Exercise directions ▸ Please retype, word for word, the line containing "Given: Pick the orange color swatch" and every line after it through the end of the records, leaving out all pictures.
::::
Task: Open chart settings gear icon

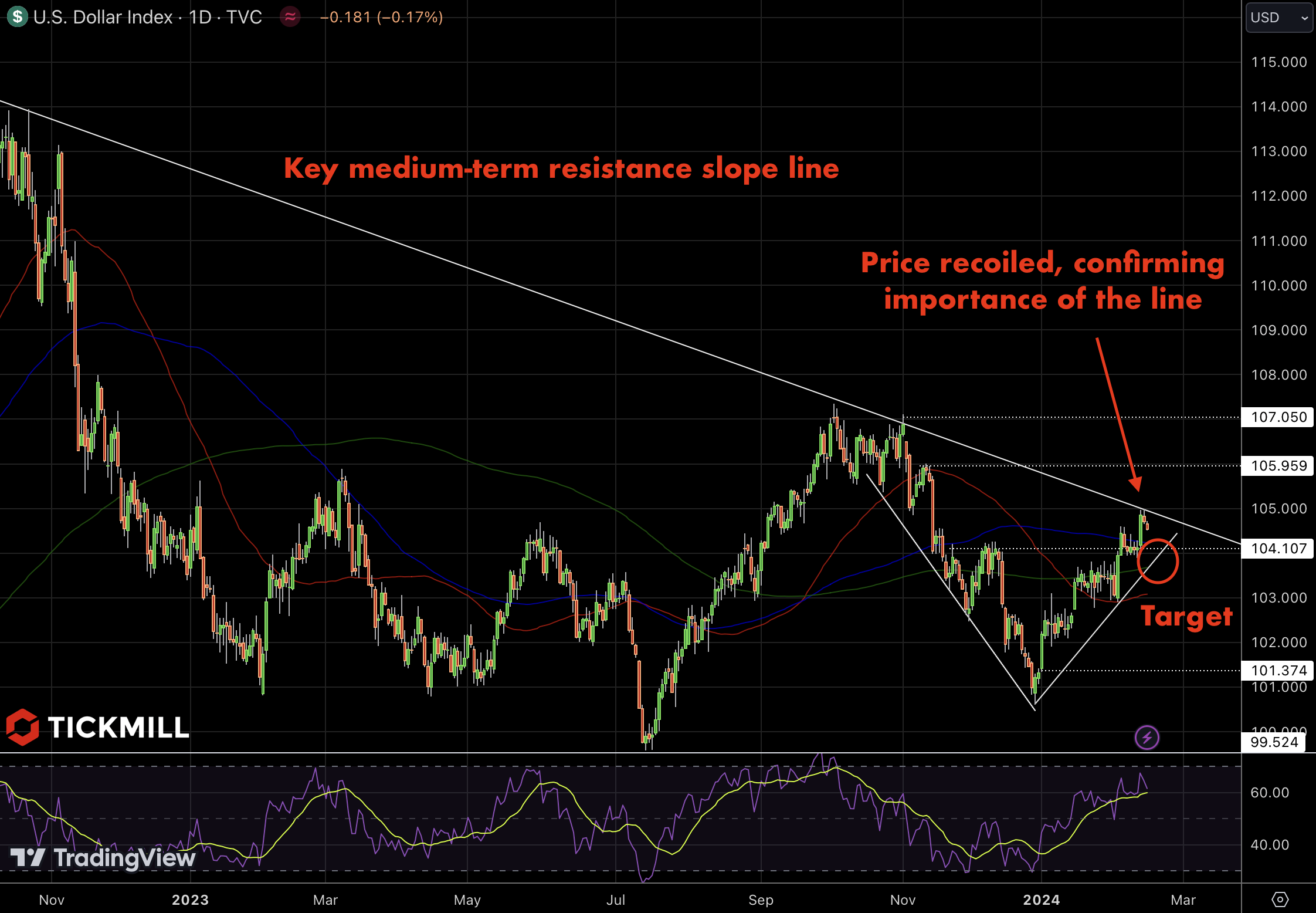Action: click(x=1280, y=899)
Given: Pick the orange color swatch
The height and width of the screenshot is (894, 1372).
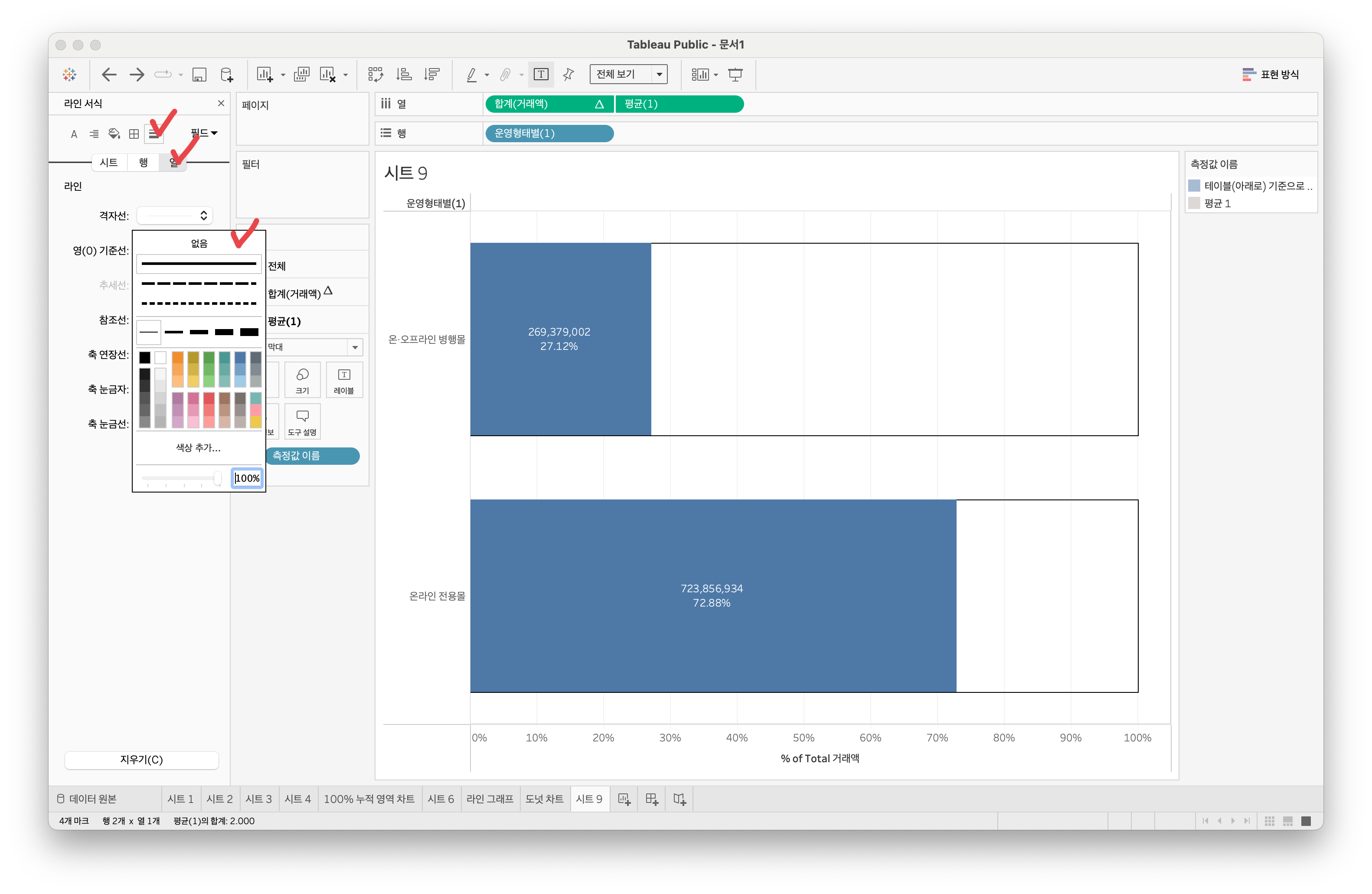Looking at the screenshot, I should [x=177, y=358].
::::
Solution to the exercise ▸
Given: Pick the orange color swatch
The height and width of the screenshot is (894, 1372).
Looking at the screenshot, I should [x=177, y=358].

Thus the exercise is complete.